Don’t get me wrong, process is important—I’m an advocate. Six Sigma reduced variation, lean manufacturing increased throughput, and labor and floor space productivity improved. Process thinking has achieved remarkable results, and there’s more fruit to pick.

Productivity, waste reduction, and quality are surrogates for cost. Process thinking, at least in the factory, is all about cost. Cost reduction through waste elimination is good, and the cost-centric focus of process thinking drives all the right behavior. But, if you extrapolate process thinking to its logical end, you arrive at a dark place—make products with the fewest and least capable people. Ungoverned, it’s an asymptotic race to the bottom.

Product thinking is just the governor we need. Before products can be sold, they must be made. That’s why processes exist. What’s important about processes is their output—products. Companies buy expensive machines, build factories, train people, and pay wages so the process can make the product. They do it because the product demands it.

Cost is an important pillar of product thinking, but not the most important one. Products are purchased for what they do: function, features, finish (what they look like), and feel (the experience). The four F’s represent goodness, and goodness is the dominant pillar of product thinking. Improved function, new features, sexy design and new experiences—all within the context of cost—are the tenets of product thinking.

The ratio of goodness to cost is value, but as a word, value is knotty. With product thinking, it’s best to stick with goodness and cost. Here’s why: Process thinking influences only the denominator. Product thinking reinvents both. (However, the ratio is helpful to reinforce the importance of product thinking, with goodness on top and cost on bottom.)

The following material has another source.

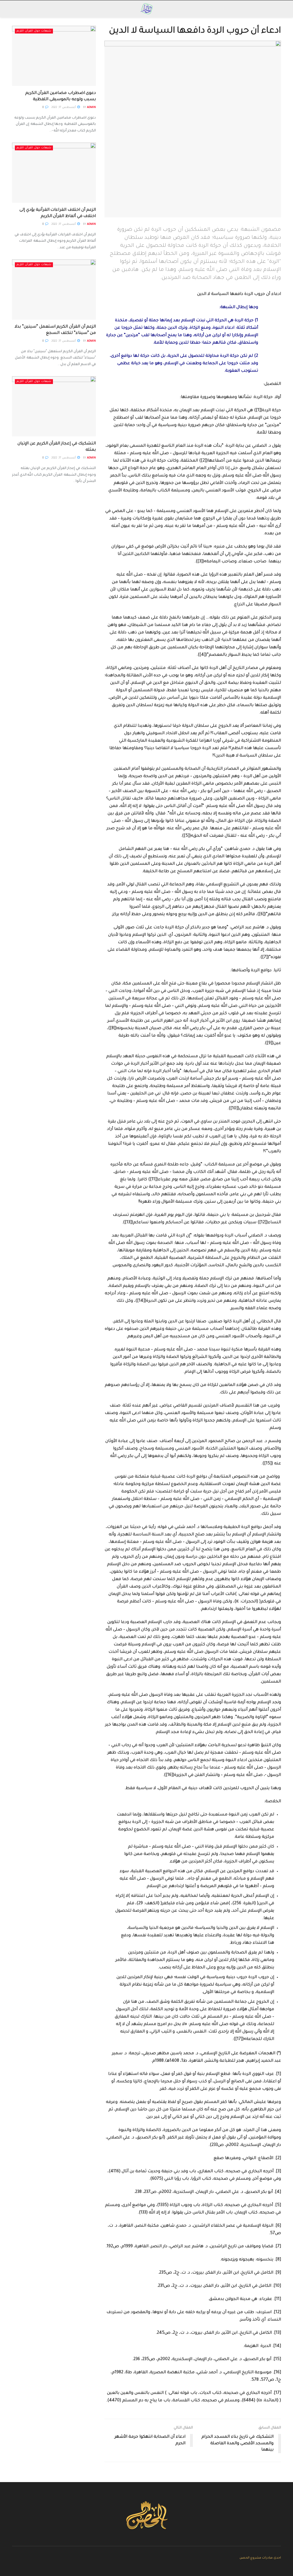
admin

Some time ago, I was part of a new leadership team that inherited an existing product family. The three of us—general manager, marketing leader and engineering leader—were brought in to take the business to the next level. To the credit of the general manager and marketing leader, we assessed the situation, and made a plot of goodness vs. list price for our products and our competitors’. It was clear we needed a significant improvement in our value proposition, which demanded an increase in goodness and decrease in cost. We set unreasonable goals: a 30 percent improvement in goodness and 40 percent improvement in cost. As soon as the audacious goals were written on the white board, they immediately at looked at me as engineering leader and asked, “Can you do it?” Product thinking was the only way.

With a great engineering team, training and lots of product thinking, we hit the numbers. We understood what created function and made the product work better. We reduced product complexity by reducing part count, which improved throughput. We figured out where the cost was and designed it out. And, we designed-in quality. With product thinking, we introduced a low-waste design to the factory. The factory then used lean manufacturing (process thinking) to further reduce waste. It was product before process.

It’s time to remember what got us here: Our companies were founded on good products. We invented new technologies, designed new products and developed new processes around them, in that order. At least to start, it was product before pro-cess.

And it’s time to look forward, because the natural extension of product before process is an asymptotic race to the top.

And it’s time to recognize who can power us along the asymptote—design engineers.